Do I have to submit a field sobriety test?

Field sobriety tests allow police to determine potential inebriation before forcing drivers to submit to chemical testing of their blood or urine.  South Dakota law does not require submitting to a field sobriety test, so the driver can deny an officer’s request when prompted to take such a test.  However, such refusal will result in the officer asking the driver to take a chemical test (a breathalyzer, for example).  This request is not optional, as declining a chemical test means the driver is automatically in violation of the state implied consent law and thus guilty of DUI.  Thus while drivers in South Dakota can deny requests by police to submit to a field sobriety test, failure to comply with a chemical test can result in the same penalties as having a BAC above the legal limit.

Can a DUI charge result in vehicle confiscation in South Dakota?

Some states allow police to confiscate the driver’s vehicle upon arrest or charge for driving under the influence either permanently or for a set period of time.  This is a harsh penalty typically reserved for repeat DUI offenders, with the notion being that those most likely to commit DUI offenses (i.e., repeat offenders) will be deterred from doing so if their vehicles are confiscated.  Many states defend this concept with a public policy rationale, in other words, it is in the public’s best interest to keep such reckless drivers off the road, and confiscating their vehicles is a huge deterrent to this crime.  South Dakota law does not currently allow the police to confiscate a driver’s vehicle in this manner.  However, even states that allow such procedures have appeal processes to allow defendants to recover their vehicles where appropriate.

Can a DUI charge result in mandatory alcohol education or treatment programs?

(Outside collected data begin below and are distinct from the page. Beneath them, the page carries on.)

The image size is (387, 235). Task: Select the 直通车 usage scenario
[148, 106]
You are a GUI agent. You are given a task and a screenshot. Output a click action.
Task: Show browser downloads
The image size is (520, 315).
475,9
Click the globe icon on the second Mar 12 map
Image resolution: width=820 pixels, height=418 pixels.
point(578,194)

Some states do force DUI offenders to attend alcohol education or treatment programs as part of the penalty for driving under the influence of alcohol.  These programs typically involve educating the individual as well as assessing his dependency on alcohol or other drugs.  These programs are sometimes used as part of a suspension or probation program.  Thus in states that have such treatment programs, a DUI convict can avoid a potential jail sentence as well as fines by completing the program.  South Dakota currently does not have a mandatory alcohol education or treatment program in place, although the court can order drivers to submit to such programs.  Thus drivers convicted of DUI offenses in South Dakota will not be exposed to such programs automatically, but rather at the discretion of the court.  This may not be good news to an offender, since successful completion of a program in states that endorse them can lead to significantly fewer penalties for the conviction as well as a healthier future overall with a better education on the effects of alcohol.

Boating under the influence (“BUI”) Laws:

All 50 states have laws against boating under the influence of drugs and alcohol.  In South Dakota, the legal BAC limit for driving a boat is 0.08, the same level as for driving an automobile.  However, despite the similarities the charges have some key differences as well.  For example, South Dakota does not have a lower BAC threshold for minor boaters than for boaters who have attained the age of 21.  Thus the penalty for boating under the influence is the same regardless of the age of the person convicted.  This contrasts with the state laws for DUI, which carry enhanced penalties (or at least a lower BAC threshold) when dealing with minors driving under the influence.

Open Container Laws in South Dakota:

In general, open container laws prohibit possession of open alcoholic beverage containers in a vehicle, and prohibit drinking in a vehicle even by passengers not operating the car.  In South Dakota, open container law is operative if the seal of the container is broken.  The resulting penalty is a class 2 misdemeanor, and punishments can include a fine of up to $500 as well as up to 30 days in jail, or both.